## ASSIGNMENT
Find and copy every line in the records that includes the string "text".

## DATA RECORDS
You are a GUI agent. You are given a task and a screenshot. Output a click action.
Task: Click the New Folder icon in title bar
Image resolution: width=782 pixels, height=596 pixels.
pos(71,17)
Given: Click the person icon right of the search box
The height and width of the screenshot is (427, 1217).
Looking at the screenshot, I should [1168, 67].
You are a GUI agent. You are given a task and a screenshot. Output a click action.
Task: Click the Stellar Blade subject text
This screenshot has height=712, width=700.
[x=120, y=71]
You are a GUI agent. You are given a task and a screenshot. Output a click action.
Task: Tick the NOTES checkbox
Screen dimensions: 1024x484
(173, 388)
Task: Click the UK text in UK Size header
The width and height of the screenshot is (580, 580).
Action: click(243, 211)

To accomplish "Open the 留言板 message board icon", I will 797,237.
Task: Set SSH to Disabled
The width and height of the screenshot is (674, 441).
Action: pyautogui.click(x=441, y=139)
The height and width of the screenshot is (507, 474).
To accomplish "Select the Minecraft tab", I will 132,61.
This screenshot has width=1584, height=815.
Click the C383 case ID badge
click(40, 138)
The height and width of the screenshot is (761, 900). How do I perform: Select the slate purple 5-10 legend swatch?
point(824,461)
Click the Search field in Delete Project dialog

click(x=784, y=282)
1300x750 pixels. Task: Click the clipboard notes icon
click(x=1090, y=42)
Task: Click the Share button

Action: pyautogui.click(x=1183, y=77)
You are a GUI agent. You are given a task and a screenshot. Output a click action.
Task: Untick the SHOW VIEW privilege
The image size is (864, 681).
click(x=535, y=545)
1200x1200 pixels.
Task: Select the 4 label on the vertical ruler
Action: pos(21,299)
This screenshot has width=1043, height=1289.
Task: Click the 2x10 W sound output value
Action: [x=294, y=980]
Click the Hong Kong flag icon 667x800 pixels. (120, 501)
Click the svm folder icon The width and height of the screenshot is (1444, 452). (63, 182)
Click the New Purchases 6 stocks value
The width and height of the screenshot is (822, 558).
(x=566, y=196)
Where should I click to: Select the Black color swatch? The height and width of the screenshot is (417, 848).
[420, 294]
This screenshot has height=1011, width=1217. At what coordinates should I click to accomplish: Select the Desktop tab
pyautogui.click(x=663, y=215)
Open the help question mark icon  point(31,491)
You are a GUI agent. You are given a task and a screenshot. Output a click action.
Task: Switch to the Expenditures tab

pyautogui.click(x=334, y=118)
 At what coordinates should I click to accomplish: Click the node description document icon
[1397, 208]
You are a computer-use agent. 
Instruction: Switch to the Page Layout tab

## ANSWER TO THIS TASK
Task: Click the Stellar Blade subject text
Task: Click the UK text in UK Size header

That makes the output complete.